What will happen if we fail to meet Paris Agreement targets and the Earth’s temperature rises by over 1.5°C? Experts are forecasting a huge increase in natural disasters, famine, species extinction and mass migration, which some parts of the world are already experiencing. Climate change is also a major threat to business and economic stability. In 2021 alone, climate disasters cost the U.S over $1bn.
Without the private sector, net zero isn’t possible. Taken together, countries’ national emissions reductions targets, known as Nationally Determined Contributions (NDCs) under the Paris Agreement, are currently not sufficient to limit global temperature increases to 2°C, let alone 1.5°C. As a global community, we need to increase ambition and accelerate emissions reductions and removals. Here the private sector can lead the charge. The net zero transition is inevitable—it presents massive opportunities for organizations that are well prepared and massive risks for those that drag their feet.

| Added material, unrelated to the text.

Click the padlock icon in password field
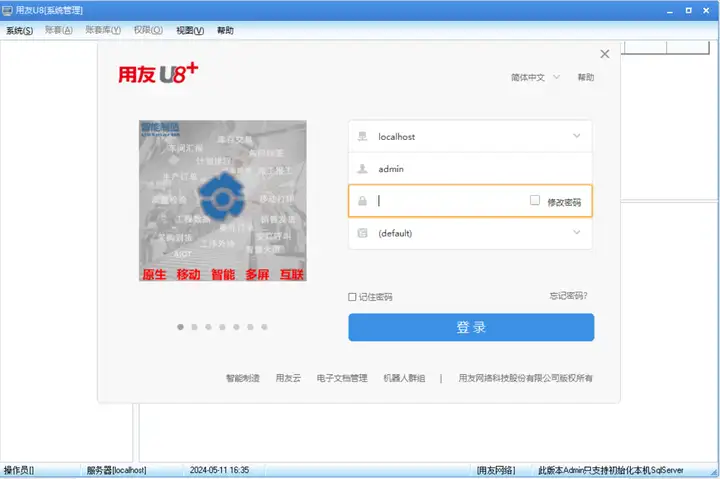The width and height of the screenshot is (720, 479). coord(362,201)
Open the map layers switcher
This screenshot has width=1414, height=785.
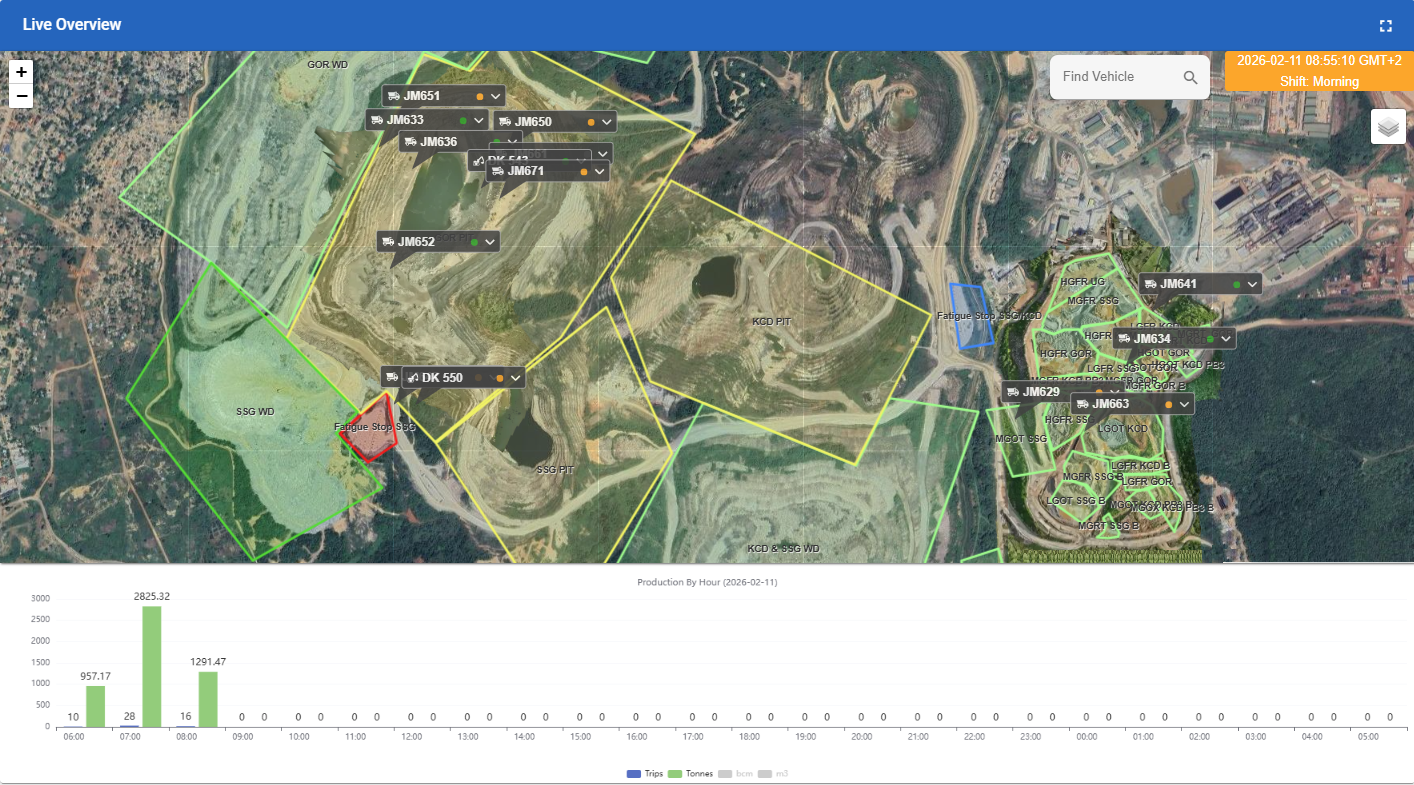click(x=1388, y=127)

We need to use every available resource that will make a meaningful difference. Many of us realize that Voluntary Carbon Markets (VCMs) are a valuable tool to tackle climate change – in fact annual trading exceeded $1bn for the first time in 2021 – but we also understand that the market is complex.
This guide is intended to help Sustainability Leaders better understand the VCMs, so that you can navigate through some of the questions and complexities surrounding them, and deliver your sustainability goals with confidence.
What are Voluntary Carbon Markets (VCMs)?
Voluntary Carbon Markets are international markets that allow the sale and purchase of carbon credits. Often credits are bought by emitters, including individuals and organizations, to allow them to offset their greenhouse gas (GHG) emissions. Unlike compliance carbon markets, VCMs are not currently regulated by a centralized authority, such as a government.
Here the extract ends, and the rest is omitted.